▸ Requirements
Can you extract, unchanged, the lines in the records below, starting with the line that contains "You are a computer-use agent. The height" and going on through the line that contains "[x=677, y=209]"?

──────── Dataset content

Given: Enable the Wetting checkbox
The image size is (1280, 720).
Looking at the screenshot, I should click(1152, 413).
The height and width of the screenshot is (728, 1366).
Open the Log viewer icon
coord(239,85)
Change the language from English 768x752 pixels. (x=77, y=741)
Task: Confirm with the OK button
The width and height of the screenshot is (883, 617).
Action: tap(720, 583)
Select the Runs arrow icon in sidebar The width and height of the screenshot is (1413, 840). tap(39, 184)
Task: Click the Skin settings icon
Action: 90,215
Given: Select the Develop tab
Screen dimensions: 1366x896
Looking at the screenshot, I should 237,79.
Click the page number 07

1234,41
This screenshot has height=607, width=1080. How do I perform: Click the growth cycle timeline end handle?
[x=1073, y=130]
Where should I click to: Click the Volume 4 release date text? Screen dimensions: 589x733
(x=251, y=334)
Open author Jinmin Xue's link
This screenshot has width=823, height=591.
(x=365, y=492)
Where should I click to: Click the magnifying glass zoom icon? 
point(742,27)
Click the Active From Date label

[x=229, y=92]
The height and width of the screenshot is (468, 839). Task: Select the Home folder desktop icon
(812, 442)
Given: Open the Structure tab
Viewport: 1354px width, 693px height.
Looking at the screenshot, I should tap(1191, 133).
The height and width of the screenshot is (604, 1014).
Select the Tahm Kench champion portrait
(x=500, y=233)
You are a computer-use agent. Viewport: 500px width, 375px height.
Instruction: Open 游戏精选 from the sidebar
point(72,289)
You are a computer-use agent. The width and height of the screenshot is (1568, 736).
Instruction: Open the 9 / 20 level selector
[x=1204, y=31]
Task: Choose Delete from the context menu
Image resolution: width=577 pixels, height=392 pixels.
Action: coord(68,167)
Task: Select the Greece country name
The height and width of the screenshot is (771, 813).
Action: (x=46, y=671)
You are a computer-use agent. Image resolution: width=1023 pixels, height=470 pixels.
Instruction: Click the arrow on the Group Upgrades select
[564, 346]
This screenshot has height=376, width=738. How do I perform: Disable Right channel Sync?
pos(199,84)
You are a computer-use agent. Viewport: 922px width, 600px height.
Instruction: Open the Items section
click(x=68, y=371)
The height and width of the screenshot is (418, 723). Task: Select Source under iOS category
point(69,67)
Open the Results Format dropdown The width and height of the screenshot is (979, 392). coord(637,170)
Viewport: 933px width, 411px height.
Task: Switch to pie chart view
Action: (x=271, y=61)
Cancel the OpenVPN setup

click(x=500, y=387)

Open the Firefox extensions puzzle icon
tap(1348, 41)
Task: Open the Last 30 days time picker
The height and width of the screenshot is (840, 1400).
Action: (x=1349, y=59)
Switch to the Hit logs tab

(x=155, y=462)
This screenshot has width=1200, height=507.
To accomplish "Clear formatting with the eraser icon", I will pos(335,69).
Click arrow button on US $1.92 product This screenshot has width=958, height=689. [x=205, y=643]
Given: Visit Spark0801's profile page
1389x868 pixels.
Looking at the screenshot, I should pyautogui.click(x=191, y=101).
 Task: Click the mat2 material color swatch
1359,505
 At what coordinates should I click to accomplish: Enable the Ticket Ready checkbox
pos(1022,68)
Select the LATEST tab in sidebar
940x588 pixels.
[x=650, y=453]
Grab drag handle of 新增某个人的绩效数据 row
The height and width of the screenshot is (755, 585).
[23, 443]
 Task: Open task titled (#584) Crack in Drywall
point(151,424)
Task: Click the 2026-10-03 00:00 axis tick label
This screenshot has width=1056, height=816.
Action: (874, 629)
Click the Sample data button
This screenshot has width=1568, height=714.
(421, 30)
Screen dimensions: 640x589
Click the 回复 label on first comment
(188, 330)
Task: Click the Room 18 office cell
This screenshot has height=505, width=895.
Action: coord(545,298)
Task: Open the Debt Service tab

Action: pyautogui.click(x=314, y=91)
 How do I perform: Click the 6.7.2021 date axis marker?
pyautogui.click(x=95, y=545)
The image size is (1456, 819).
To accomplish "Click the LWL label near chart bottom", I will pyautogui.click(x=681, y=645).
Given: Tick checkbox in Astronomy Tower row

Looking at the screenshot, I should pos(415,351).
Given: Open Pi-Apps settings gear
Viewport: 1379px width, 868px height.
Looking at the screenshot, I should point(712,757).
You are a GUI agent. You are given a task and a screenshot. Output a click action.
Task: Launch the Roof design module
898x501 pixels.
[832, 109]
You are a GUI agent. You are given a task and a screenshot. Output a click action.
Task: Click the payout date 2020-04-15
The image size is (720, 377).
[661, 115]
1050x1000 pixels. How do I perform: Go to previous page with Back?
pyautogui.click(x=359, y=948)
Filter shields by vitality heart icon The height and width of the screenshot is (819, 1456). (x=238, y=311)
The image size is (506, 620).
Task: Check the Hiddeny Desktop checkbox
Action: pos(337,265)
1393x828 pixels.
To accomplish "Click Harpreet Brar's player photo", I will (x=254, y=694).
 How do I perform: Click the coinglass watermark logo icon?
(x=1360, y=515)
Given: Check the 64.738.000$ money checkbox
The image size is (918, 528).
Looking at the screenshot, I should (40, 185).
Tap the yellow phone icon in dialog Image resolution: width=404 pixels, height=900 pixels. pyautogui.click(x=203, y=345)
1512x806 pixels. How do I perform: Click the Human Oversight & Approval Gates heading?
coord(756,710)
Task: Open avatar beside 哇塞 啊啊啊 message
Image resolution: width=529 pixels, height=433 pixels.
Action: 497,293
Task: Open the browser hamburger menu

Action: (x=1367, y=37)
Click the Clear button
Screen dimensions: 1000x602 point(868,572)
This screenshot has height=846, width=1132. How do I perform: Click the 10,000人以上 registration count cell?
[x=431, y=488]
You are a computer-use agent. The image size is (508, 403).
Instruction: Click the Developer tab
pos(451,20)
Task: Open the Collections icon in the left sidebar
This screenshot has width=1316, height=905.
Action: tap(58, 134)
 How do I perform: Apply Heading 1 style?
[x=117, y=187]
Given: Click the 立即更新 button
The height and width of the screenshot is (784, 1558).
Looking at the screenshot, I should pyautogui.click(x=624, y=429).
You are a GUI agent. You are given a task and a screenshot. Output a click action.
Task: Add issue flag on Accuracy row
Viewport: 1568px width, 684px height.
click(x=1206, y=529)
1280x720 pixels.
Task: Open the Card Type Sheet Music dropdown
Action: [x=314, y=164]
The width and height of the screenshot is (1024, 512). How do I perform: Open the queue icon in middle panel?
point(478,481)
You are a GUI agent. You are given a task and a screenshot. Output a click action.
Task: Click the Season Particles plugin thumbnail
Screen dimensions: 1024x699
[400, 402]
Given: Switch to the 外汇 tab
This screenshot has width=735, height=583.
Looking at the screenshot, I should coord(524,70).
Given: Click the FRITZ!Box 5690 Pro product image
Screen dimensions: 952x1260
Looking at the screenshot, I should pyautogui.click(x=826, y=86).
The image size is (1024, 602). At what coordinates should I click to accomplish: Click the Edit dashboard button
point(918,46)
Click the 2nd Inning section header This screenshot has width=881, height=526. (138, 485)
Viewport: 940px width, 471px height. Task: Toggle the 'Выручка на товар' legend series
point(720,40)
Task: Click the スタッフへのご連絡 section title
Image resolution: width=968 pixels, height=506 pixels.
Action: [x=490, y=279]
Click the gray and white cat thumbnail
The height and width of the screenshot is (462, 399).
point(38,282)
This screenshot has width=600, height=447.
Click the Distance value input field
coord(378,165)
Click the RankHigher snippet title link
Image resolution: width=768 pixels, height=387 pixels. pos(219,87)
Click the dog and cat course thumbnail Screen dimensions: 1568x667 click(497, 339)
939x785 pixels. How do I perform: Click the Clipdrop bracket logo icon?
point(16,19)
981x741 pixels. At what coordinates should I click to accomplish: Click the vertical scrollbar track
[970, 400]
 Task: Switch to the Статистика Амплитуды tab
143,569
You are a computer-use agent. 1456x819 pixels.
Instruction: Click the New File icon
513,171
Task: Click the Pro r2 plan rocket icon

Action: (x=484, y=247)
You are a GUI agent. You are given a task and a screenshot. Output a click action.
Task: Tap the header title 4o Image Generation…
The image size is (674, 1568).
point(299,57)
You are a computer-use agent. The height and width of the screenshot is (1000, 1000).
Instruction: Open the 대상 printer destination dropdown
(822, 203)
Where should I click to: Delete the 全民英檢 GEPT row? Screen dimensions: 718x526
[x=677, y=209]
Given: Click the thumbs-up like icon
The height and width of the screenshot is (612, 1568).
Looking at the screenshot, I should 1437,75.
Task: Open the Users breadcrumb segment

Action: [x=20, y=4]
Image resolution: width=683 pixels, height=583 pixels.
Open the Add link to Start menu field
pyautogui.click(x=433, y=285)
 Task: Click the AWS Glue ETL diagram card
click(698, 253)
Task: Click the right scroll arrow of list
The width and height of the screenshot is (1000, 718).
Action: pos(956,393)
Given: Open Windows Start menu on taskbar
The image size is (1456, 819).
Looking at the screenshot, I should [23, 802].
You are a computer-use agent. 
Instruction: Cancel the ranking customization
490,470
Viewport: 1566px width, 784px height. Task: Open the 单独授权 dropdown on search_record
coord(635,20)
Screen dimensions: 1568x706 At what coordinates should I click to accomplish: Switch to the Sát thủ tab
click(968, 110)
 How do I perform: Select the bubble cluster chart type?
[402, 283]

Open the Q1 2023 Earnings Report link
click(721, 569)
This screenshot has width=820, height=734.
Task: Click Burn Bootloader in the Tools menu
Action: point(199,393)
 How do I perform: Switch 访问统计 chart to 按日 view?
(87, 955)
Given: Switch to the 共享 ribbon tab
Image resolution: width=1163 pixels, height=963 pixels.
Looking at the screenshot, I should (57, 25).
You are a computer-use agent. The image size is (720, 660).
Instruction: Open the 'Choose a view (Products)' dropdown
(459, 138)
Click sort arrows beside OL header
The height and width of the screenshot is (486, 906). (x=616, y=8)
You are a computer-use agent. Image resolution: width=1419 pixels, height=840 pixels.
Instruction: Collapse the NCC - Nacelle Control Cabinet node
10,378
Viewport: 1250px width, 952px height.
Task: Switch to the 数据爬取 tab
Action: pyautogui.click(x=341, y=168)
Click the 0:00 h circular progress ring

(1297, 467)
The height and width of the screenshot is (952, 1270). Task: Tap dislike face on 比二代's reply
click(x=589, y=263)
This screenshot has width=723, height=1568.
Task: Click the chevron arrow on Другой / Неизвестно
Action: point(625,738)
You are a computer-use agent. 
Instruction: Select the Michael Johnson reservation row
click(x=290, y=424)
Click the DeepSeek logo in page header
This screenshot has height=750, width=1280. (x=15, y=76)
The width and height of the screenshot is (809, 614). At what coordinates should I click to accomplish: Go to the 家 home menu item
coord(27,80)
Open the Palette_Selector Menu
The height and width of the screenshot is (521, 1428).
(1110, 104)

────────────────

▸ Finished exercise
You are a computer-use agent. The height and width of the screenshot is (1000, 1000).
Instruction: Open the 대상 printer destination dropdown
(822, 203)
Where should I click to: Delete the 全民英檢 GEPT row? Screen dimensions: 718x526
[x=677, y=209]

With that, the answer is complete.